— Я тоже любил все это, всякие занятные штуки, пока была жива моя первая жена… Служил в цирке, поездил по свету. Если где было на что посмотреть, я уж тут как тут. Но здесь вся эта древность…
Большим пальцем он ткнул в сторону Гвадалахары, откуда ветер под низкими облаками приносил запах бойни и куда шли итальянские военнопленные.
— Вся эта древность, все эти кардиналы, даже все эти картины Эль Греко и все эти штуковины, когда ты видишь их двадцать пять лет, и война, когда видишь ее полгода…
Он помахал рукою все в том же направлении — Гвадалахара, Мадрид, Толедо — равнодушно, словно отгоняя мух.
К Мануэлю подошел офицер, сказал ему что-то.
— Мы на девяностом километре! — крикнул Мануэль, звонко шлепнув по спине своего пса. — Они бросают всю матчасть!
— Хотите, сударь, скажу вам одну вещь? — снова начал гид.
Он пожал плечами и проговорил, словно подытоживая опыт всей своей жизни:
— Камни… Старые камни… И все. Если копнуть поглубже, еще ладно, хоть найдется что-то стоящее из времен древних римлян! Больше чем за тридцать лет до Рождества Христова. До — обратите внимание! Это уже нечто. В развалинах Сагунто есть величие. Хотя и новые кварталы в Барселоне — тоже нечто. А памятники? Как и война: одни камни…
Вместе с пленными итальянцами прошли несколько марокканцев.
— Вот вы, — сказал Гарсиа Маньену, — чем дольше сражаетесь, тем глубже проникаете в Испанию; я же, чем дольше работаю, тем больше отдаляюсь от нее.
Все нынешнее утро я допрашивал пленных марокканцев. Здесь их было немного, но все-таки были. Они всюду есть. Помните, Маньен, Варгас мне говорил: марокканцев всего двенадцать тысяч? Ладно. Здесь довольно много марокканцев из французских владений. В настоящее время ислам как таковой, ислам как духовная община почти полностью в руках у Муссолини. Французы и англичане еще держат в руках правящую верхушку Северной Африки, но итальянцы завладели верхушкой духовенства. И вот непосредственный результат: здесь, в Бриуэге, к нам в плен попали марокканцы и итальянцы. Волнения во французском Марокко.
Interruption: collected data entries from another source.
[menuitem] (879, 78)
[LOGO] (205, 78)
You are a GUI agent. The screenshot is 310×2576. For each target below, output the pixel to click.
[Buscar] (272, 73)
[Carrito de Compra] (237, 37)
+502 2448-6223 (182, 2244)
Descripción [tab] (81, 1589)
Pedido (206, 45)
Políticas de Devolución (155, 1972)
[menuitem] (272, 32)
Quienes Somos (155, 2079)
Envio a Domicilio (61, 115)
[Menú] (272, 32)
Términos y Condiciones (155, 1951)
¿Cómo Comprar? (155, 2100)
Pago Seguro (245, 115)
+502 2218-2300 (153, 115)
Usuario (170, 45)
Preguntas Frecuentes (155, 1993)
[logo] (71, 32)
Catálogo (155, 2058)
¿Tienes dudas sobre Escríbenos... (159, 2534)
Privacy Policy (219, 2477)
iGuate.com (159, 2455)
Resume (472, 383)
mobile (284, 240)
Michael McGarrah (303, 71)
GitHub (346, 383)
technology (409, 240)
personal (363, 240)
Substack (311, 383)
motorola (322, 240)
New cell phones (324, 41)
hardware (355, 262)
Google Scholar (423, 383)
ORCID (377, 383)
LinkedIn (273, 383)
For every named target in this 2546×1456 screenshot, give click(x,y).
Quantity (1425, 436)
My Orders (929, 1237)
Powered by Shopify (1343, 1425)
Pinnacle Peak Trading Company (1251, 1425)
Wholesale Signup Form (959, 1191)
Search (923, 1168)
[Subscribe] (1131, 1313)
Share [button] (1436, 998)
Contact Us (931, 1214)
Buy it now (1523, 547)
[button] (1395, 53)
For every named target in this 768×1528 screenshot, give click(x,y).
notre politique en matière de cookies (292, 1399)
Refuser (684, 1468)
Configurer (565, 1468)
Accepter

Пропаганда в Ливии, пропаганда в Палестине, Египте, обещание Франко вернуть исламу кордовскую мечеть…
Гарсиа любил поговорить: и всем остальным хотелось его слушать. Все газеты, которые они читали, проходили военную цензуру, а Гарсиа был информирован. Но ни Мануэль, ни Хименес не забывали про грузовики.
Гида позвала женщина, вышедшая из дверей дома, где он скрывался, пока город был занят итальянцами.
— Теперь, — сказал он Гарсиа, — мы ждем, когда за дело возьмется Асанья. Что он сделает? Великая загадка…
Воздев к небу указательный перст, он внезапно перешел от патетического тона к совершенно равнодушному:
— Ничего. Ничего он не сделает. И сделать ничего нельзя. Франко — горилла, это ясно. О нем нечего говорить, но кто там ни придет к власти, Асанья или Кабальеро, Всеобщий союз трудящихся, или Национальная конфедерация труда, или вы, теперь, когда я вылез из подвала, я буду обслуживать туристов и показывать достопримечательности идиотам — и так до конца своих дней…
Женщина снова позвала его, и он ушел.
— Хорош гусь, — сказал Маньен.
— Во время самой ожесточенной гражданской войны, — ответил Гарсиа, — всегда найдется немало равнодушных… Знаете, Маньен, вот уже восемь месяцев, как идет война, и все-таки есть одна вещь, которая остается для меня достаточно таинственной, — мгновение, когда человек решает взяться за оружие.
— У нашего друга Барки были на этот счет серьезные соображения, — сказал Мануэль.
Овчарка одобрительно тявкнула.
— Да, по поводу причин, побуждающих человека сражаться; но меня-то интересует само мгновение как таковое, первый толчок. Можно подумать, сражение, апокалипсис, надежда — приманки, на которые ловит людей Война. В конце концов, сифилис начинается с любви. Сражение — неотъемлемая часть комедии, которую почти всякий человек разыгрывает перед самим собой, — и оно заставляет человека участвовать в войне подобно тому, как почти все комедии, которые мы разыгрываем, заставляют нас участвовать в жизни. И вот начинается война.
Об этом же размышлял на борту «Ориона» Маньен и, наверное, многие другие. Маньену вспомнился разговор между ним, Варгасом и Гарсиа в тот вечер в Медельине; и он снова с горечью ощутил, что интернациональной авиации больше нет.
— В самом ближайшем времени в игру включится Япония… — сказал Гарсиа. — Там создается империя, почти равная Британской…
— Подумайте, чем была Европа, когда нам было по двадцать лет, — проговорил Маньен, — и чем стала она сейчас…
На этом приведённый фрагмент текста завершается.